• **THE PROBLEM**
From the data below, return each line in which the string "Identify" is found.

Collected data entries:
______

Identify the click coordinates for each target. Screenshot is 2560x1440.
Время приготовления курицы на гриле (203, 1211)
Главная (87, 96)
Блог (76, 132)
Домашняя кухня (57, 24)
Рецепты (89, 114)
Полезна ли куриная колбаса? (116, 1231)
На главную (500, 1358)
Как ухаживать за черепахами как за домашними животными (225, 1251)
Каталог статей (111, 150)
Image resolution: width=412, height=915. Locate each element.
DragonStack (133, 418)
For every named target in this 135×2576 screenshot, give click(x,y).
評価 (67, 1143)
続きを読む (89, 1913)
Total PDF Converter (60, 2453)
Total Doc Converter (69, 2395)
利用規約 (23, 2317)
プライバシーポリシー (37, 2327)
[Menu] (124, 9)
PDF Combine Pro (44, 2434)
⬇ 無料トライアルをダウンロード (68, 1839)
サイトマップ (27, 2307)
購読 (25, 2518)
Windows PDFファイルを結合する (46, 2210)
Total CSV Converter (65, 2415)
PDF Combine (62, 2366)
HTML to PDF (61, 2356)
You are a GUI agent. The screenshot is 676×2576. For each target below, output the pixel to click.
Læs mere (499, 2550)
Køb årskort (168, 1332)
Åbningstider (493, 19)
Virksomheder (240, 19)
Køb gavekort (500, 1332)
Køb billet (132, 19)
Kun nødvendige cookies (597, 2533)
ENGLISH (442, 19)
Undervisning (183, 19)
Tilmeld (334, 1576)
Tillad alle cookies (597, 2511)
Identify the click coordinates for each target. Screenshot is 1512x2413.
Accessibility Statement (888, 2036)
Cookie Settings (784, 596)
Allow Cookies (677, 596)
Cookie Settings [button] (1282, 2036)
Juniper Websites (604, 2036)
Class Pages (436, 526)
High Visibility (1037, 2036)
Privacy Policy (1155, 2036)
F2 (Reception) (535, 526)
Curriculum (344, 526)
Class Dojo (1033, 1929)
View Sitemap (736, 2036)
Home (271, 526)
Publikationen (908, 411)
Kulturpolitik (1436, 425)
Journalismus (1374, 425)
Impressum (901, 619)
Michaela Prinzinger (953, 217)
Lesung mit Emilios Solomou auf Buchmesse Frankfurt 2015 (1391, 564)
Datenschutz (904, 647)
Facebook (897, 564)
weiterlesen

______

• **ANSWER TO THE EXERCISE**
Identify the click coordinates for each target. Screenshot is 2560x1440.
Identify the click coordinates for each target. Screenshot is 1512x2413.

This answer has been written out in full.